These weather forecasters generalise all the time.
They are telling everyone to stay indoors, put our socks in the fridge and suck blocks of ice because of the heatwave. Just one question: what flipping heatwave?
The last couple of days have been slightly warm but overcast here in Stornoway, where the temperature shot up to an incredible 16C. George Gawk, a former offshore sparky-turned-gentleman shepherd, even disputed that on Monday because his wagon’s gauge, he insisted, was showing a completely different temperature.

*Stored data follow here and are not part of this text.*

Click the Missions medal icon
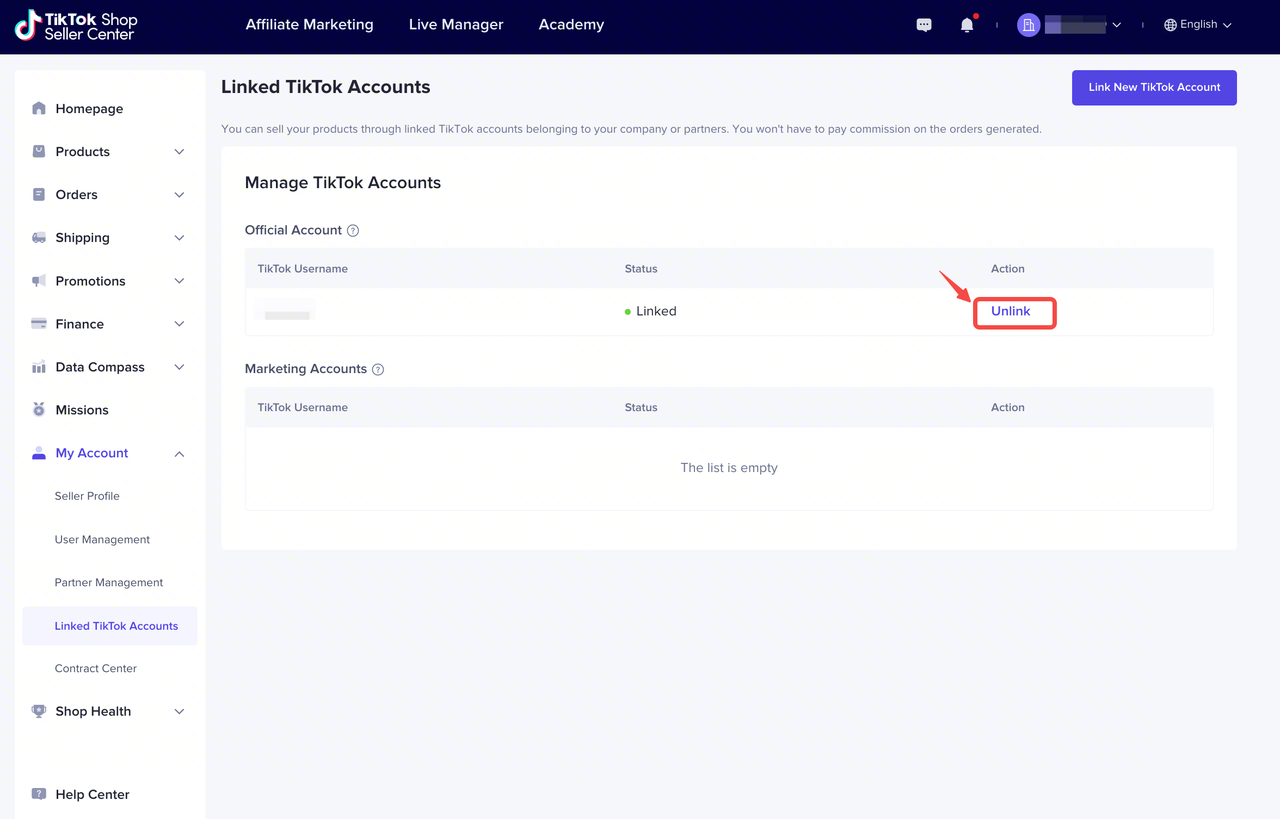Viewport: 1280px width, 819px height. click(x=39, y=410)
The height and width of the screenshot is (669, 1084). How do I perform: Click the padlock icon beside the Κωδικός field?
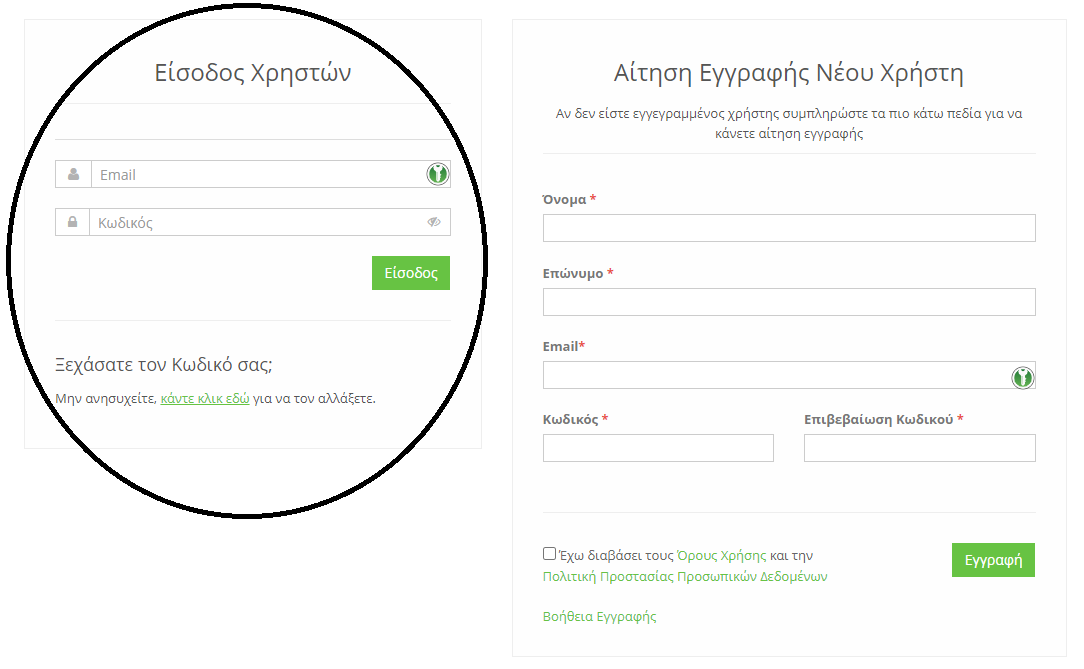click(72, 221)
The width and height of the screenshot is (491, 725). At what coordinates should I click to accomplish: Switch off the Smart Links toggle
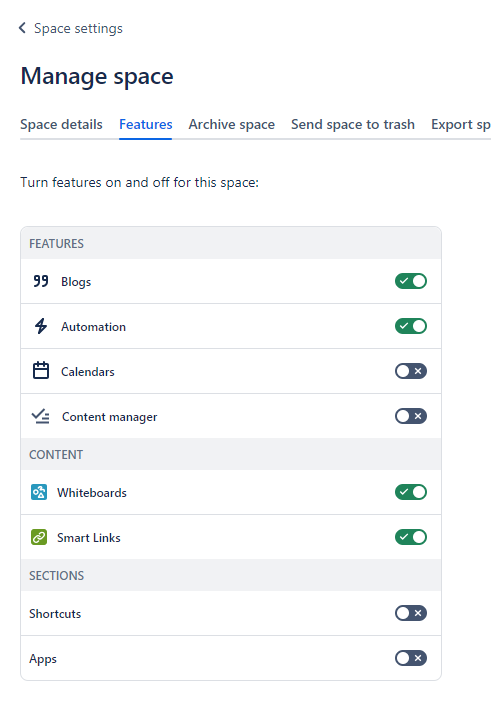point(411,537)
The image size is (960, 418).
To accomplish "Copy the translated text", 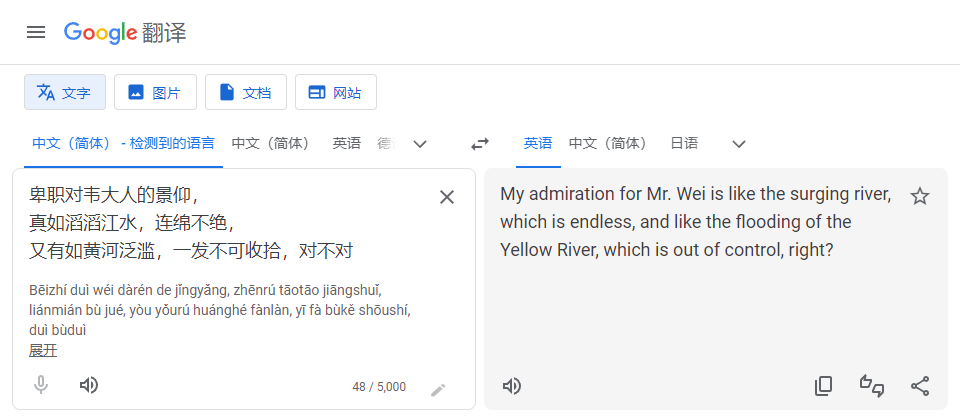I will (x=823, y=386).
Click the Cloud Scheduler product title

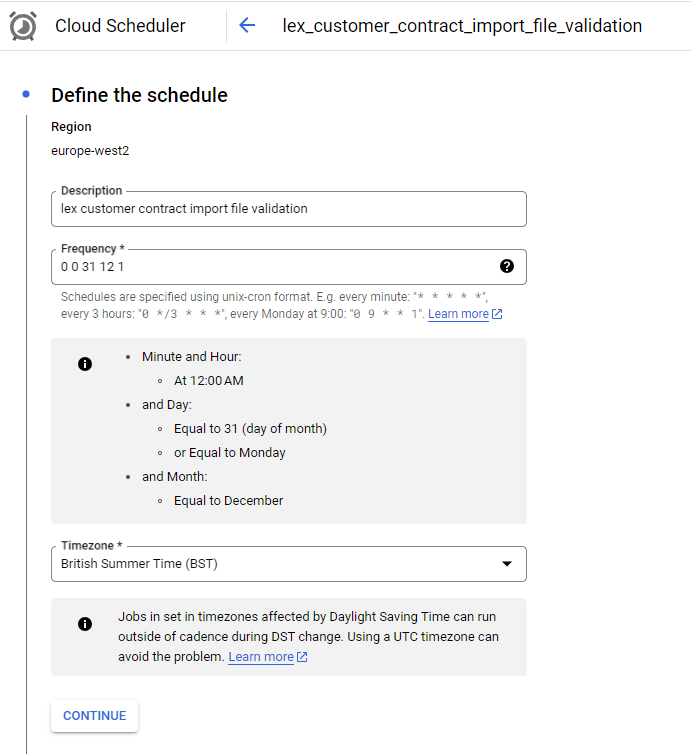[x=120, y=26]
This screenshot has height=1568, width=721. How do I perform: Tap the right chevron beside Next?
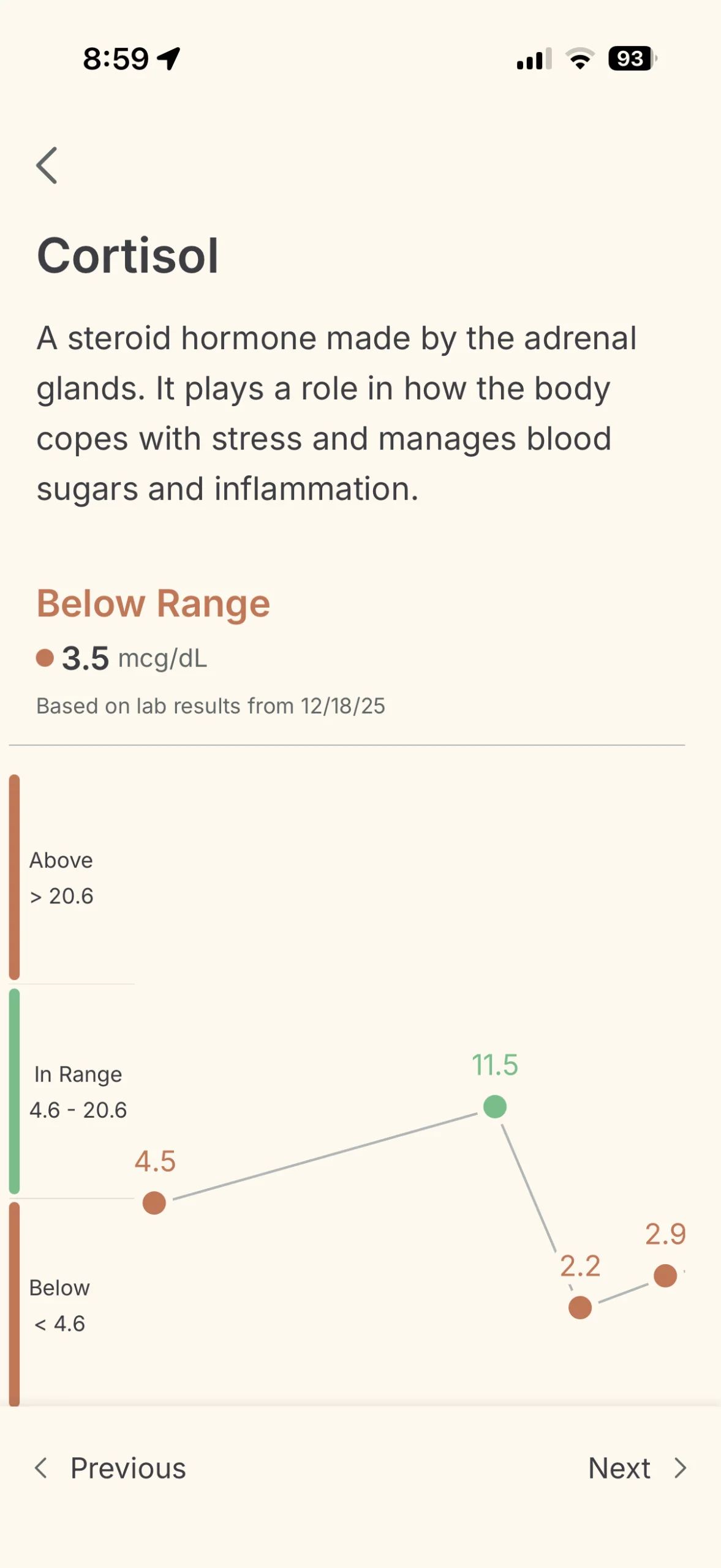680,1468
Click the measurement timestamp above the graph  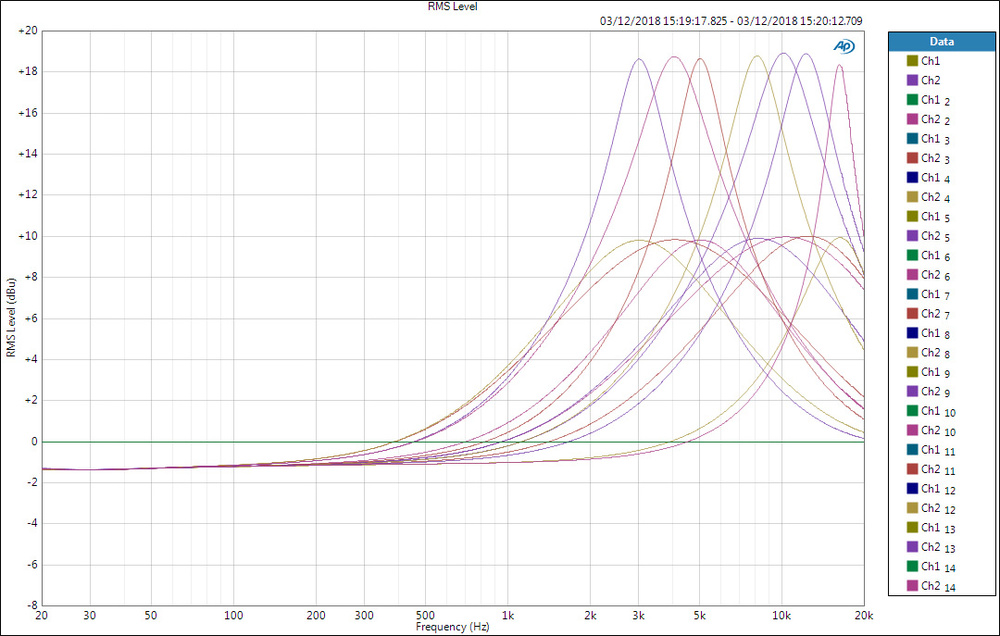point(730,20)
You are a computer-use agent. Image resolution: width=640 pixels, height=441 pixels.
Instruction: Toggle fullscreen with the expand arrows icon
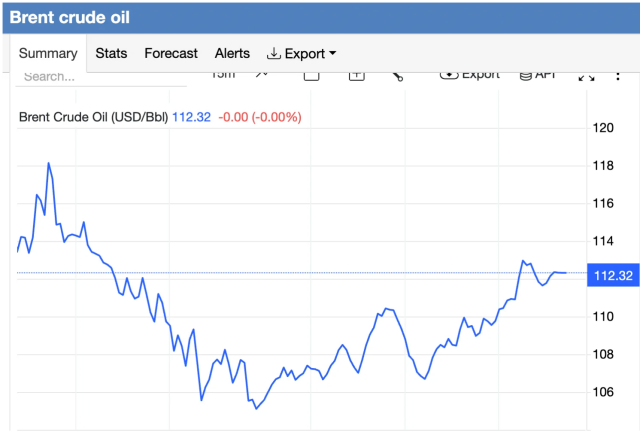(x=587, y=76)
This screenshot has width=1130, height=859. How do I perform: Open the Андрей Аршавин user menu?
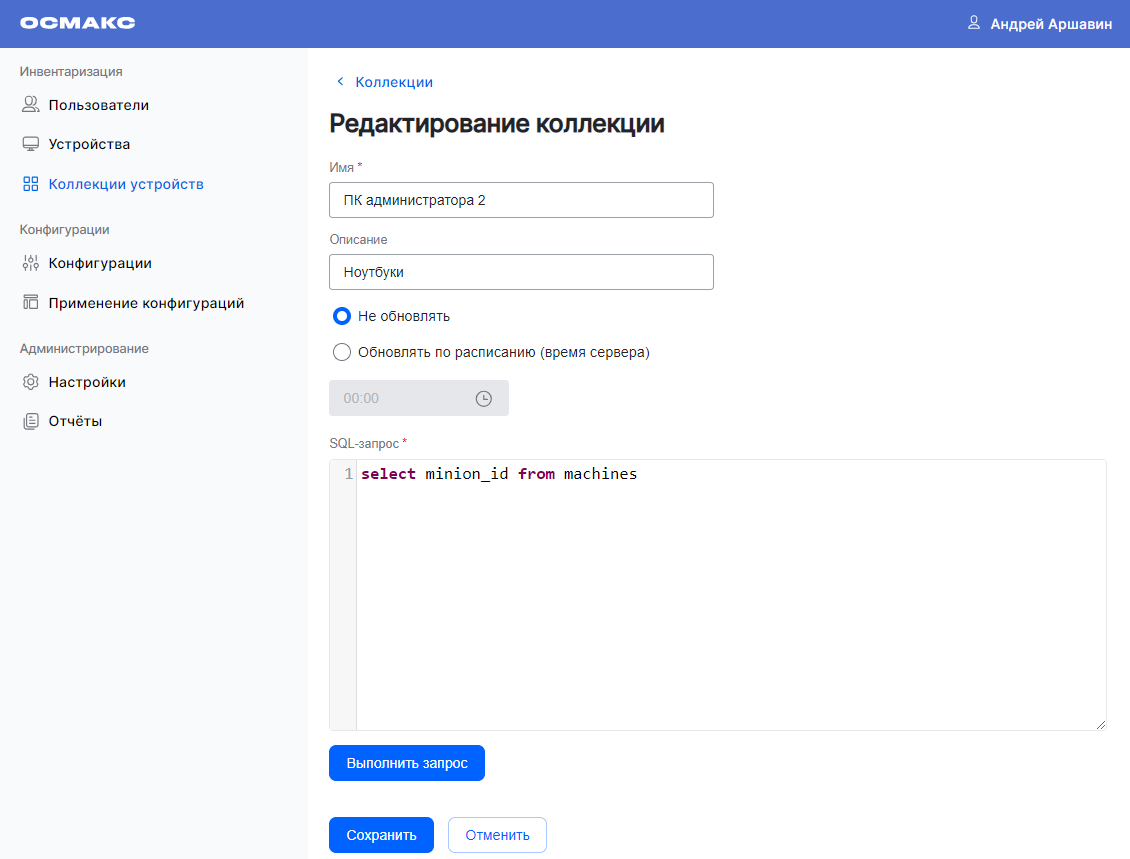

It was only showing 15 degrees.
To prove the point, George thumped the temperature dial a couple of times, but it was still steadfastly showing 15 in his trusty Mitsubishi Shogun. And the temperature didn’t suddenly rise either. Nor was the gauge broken – not until he walloped it, anyway.
The temperature controls the gauge, not the other way round. Just saying, George.
Are you suffering from aestophobia?
Meanwhile, it was 38C in London and even 31C in Aboyne in Aberdeenshire. Keep it, you lot.
My concern is that constant warnings make cool Hebrideans suffer from aestophobia. That’s a dreadful fear of hot weather and its consequences.
The media are banging on about something that’s very unlikely to affect us but, if you hear anything long enough, you may just start to believe it. Like the claim God is now concentrating on causing breakdowns on CalMac ferries because they sail on Sundays.
Yes, the dreary Lord Haw-Haws of extremist faction, the Free Church (Continuing), are peddling bilge again to prove they still exist, and some gullible souls will swallow their doom-laden balderdash. Good luck to them all.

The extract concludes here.